# DIRECTIONS FOR THIS TASK
Produce the records again in full, exactly as shown below.

(Stored items)
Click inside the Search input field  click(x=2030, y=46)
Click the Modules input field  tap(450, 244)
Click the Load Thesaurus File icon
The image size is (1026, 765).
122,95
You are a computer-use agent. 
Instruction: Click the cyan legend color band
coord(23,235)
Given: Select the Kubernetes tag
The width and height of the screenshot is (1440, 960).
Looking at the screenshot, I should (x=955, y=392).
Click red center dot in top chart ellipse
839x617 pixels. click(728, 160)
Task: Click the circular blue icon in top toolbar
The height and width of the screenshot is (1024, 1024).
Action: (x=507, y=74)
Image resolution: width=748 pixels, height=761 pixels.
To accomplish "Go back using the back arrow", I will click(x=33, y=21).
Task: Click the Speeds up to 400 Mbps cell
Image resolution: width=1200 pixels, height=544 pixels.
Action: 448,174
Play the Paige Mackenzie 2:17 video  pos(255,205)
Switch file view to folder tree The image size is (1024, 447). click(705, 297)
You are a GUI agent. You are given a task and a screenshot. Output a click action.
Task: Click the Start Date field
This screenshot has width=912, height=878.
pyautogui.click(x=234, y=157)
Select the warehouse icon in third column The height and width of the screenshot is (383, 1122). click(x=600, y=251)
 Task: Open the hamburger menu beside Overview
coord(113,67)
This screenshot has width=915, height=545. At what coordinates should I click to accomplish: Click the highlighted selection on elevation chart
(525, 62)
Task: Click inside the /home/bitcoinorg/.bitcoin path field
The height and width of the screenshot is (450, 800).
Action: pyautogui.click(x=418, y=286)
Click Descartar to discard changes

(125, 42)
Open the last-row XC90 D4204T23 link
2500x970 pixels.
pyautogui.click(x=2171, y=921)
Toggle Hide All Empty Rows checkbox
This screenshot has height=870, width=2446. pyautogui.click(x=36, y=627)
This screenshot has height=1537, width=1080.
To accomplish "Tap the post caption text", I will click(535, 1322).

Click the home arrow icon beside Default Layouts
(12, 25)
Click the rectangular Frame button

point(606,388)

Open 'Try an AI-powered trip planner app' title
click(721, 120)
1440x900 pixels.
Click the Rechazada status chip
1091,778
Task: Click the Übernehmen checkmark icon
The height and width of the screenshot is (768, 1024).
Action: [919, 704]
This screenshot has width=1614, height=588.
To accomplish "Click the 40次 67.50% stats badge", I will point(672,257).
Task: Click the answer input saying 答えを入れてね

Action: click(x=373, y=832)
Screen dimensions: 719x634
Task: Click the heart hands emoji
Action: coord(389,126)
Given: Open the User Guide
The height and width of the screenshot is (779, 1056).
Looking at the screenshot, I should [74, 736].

# REPLY TO THE TASK
Click inside the Search input field  click(x=2030, y=46)
Click the Modules input field  tap(450, 244)
Click the Load Thesaurus File icon
The image size is (1026, 765).
122,95
You are a computer-use agent. 
Instruction: Click the cyan legend color band
coord(23,235)
Given: Select the Kubernetes tag
The width and height of the screenshot is (1440, 960).
Looking at the screenshot, I should (x=955, y=392).
Click red center dot in top chart ellipse
839x617 pixels. click(728, 160)
Task: Click the circular blue icon in top toolbar
The height and width of the screenshot is (1024, 1024).
Action: (x=507, y=74)
Image resolution: width=748 pixels, height=761 pixels.
To accomplish "Go back using the back arrow", I will click(x=33, y=21).
Task: Click the Speeds up to 400 Mbps cell
Image resolution: width=1200 pixels, height=544 pixels.
Action: 448,174
Play the Paige Mackenzie 2:17 video  pos(255,205)
Switch file view to folder tree The image size is (1024, 447). click(705, 297)
You are a GUI agent. You are given a task and a screenshot. Output a click action.
Task: Click the Start Date field
This screenshot has width=912, height=878.
pyautogui.click(x=234, y=157)
Select the warehouse icon in third column The height and width of the screenshot is (383, 1122). click(x=600, y=251)
 Task: Open the hamburger menu beside Overview
coord(113,67)
This screenshot has width=915, height=545. At what coordinates should I click to accomplish: Click the highlighted selection on elevation chart
(525, 62)
Task: Click inside the /home/bitcoinorg/.bitcoin path field
The height and width of the screenshot is (450, 800).
Action: pyautogui.click(x=418, y=286)
Click Descartar to discard changes

(125, 42)
Open the last-row XC90 D4204T23 link
2500x970 pixels.
pyautogui.click(x=2171, y=921)
Toggle Hide All Empty Rows checkbox
This screenshot has height=870, width=2446. pyautogui.click(x=36, y=627)
This screenshot has height=1537, width=1080.
To accomplish "Tap the post caption text", I will click(535, 1322).

Click the home arrow icon beside Default Layouts
(12, 25)
Click the rectangular Frame button

point(606,388)

Open 'Try an AI-powered trip planner app' title
click(721, 120)
1440x900 pixels.
Click the Rechazada status chip
1091,778
Task: Click the Übernehmen checkmark icon
The height and width of the screenshot is (768, 1024).
Action: [919, 704]
This screenshot has width=1614, height=588.
To accomplish "Click the 40次 67.50% stats badge", I will point(672,257).
Task: Click the answer input saying 答えを入れてね

Action: click(x=373, y=832)
Screen dimensions: 719x634
Task: Click the heart hands emoji
Action: coord(389,126)
Given: Open the User Guide
The height and width of the screenshot is (779, 1056).
Looking at the screenshot, I should [74, 736].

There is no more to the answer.